“Así os digo que hay gozo delante de los ángeles de Dios por un pecador que se arrepiente.”
Lucas 15:10 RVR1960
Evangelizar o predicar las buenas nuevas es una de las tareas más importantes de los cristianos. Se nos ha dado una misión de vital importancia: dar a conocer que nuestros pecados pueden ser perdonados si creemos que Cristo murió por nosotros, y que por su sacrificio podemos ser salvos.
El hombre es pecador por naturaleza. Pero existen personas moralistas que niegan que sean pecadores y la eficacia de la muerte de Jesús de Nazaret y su función en la salvación individual, enumerando lo buenos que son y que no han hecho nada malo.

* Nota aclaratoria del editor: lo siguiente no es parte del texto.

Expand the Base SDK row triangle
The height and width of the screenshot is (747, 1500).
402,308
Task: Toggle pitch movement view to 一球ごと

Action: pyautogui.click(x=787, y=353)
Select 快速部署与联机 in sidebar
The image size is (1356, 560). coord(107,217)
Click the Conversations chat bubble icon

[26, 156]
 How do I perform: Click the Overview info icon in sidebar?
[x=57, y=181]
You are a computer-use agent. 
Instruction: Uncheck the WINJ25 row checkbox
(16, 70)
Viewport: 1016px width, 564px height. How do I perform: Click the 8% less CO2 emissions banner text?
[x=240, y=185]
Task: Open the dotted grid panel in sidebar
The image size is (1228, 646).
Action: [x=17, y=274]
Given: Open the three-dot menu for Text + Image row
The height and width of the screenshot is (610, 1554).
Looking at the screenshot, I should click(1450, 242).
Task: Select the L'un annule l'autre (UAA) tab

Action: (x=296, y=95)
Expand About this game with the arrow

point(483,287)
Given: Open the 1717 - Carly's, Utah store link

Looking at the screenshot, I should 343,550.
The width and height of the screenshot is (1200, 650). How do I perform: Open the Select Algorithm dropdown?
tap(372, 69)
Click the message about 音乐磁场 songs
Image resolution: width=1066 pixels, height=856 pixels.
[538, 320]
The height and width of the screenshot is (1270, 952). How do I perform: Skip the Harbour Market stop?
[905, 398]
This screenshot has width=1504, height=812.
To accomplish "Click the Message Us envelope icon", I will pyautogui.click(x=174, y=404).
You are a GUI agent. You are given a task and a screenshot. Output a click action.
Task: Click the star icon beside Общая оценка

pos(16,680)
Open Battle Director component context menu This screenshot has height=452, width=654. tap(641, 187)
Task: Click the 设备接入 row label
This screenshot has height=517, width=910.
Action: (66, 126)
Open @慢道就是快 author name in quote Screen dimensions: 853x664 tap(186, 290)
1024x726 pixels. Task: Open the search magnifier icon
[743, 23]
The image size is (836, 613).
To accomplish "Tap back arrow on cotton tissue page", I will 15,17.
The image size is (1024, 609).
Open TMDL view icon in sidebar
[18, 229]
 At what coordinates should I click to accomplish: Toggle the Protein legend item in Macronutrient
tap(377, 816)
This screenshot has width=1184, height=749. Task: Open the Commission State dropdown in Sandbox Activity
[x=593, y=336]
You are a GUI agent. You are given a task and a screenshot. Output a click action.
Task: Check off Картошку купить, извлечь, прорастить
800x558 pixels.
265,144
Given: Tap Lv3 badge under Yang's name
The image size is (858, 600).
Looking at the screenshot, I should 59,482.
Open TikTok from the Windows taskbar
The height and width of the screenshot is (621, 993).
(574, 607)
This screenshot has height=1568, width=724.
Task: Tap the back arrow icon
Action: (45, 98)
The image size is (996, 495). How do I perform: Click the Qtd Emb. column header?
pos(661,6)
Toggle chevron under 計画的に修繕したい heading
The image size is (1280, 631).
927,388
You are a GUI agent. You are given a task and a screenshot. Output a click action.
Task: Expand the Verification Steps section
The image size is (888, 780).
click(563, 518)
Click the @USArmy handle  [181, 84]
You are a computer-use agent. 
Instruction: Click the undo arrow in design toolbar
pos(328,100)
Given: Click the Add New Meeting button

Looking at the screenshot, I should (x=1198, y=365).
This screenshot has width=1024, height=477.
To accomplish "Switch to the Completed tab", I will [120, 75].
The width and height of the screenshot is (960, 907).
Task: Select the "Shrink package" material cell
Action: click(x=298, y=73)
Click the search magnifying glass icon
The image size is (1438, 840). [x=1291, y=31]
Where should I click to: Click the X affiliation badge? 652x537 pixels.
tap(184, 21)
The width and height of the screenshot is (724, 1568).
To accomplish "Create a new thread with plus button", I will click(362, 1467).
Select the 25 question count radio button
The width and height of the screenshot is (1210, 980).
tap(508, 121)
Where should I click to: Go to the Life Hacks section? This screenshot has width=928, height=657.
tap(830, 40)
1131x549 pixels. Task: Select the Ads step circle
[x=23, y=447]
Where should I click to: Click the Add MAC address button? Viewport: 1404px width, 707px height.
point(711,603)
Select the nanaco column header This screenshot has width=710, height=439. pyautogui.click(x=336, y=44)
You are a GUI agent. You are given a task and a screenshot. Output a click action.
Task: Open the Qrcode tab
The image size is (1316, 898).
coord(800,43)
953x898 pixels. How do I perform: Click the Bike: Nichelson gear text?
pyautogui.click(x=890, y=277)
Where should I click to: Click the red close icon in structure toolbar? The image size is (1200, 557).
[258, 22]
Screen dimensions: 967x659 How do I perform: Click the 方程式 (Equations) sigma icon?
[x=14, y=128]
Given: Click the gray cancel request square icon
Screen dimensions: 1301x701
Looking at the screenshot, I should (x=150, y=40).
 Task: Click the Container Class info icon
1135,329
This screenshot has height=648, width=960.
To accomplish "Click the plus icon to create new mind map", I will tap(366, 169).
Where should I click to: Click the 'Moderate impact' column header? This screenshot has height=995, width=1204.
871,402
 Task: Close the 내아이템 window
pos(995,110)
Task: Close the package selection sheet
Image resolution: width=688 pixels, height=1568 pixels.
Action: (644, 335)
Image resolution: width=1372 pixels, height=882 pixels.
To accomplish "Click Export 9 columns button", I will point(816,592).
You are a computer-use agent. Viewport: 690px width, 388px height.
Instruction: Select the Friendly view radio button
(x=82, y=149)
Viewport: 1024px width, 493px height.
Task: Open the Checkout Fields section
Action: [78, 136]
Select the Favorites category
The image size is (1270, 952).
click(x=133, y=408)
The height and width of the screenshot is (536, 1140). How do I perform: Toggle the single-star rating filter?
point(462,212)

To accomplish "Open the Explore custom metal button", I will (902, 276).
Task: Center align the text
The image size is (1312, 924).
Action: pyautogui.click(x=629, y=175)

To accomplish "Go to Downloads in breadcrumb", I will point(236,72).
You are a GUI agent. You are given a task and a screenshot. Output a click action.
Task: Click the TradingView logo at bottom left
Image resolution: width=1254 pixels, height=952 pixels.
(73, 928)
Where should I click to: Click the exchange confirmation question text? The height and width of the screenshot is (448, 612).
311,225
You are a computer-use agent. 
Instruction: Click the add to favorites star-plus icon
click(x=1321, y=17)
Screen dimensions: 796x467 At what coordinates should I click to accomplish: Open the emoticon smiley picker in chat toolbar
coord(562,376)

En una persona que se niega a aceptar el mensaje de salvación operan varios factores, entre ellos la influencia demoníaca, la presión del mundo, los placeres y excesos, y el desconocimiento acerca del propósito divino. Si bien no parece nada especial, cuando una persona decide aceptar a Cristo como Señor y Salvador, es el resultado de una batalla espiritual significativa, digna de celebración.
El versículo de este pasaje del evangelio según Lucas es la explicación final de la parábola de la moneda perdida relatada por el Mesías, en la cuál ilustra la alegría de Dios cuando un pecador se arrepiente y se reconcilia con Él. Cada uno de nosotros forma parte de la creación del Padre Celestial. Por nuestra voluntad decidimos alejarnos, así que cuando regresamos a Él es motivo de regocijo.
Precisamente por nuestra característica de seres imperfectos y de poca comprensión de las verdades divinas, nos resulta más significativo cuando Dios realiza sanidades y milagros en nuestras vidas y las de otros, sin darnos cuenta que el hecho más importante es la conversión de los que se pierden. Y nosotros tenemos un papel importante en esta transformación mediante nuestra predicación e intercesión por cada uno de los que no conocen el Camino, la Verdad y la Vida.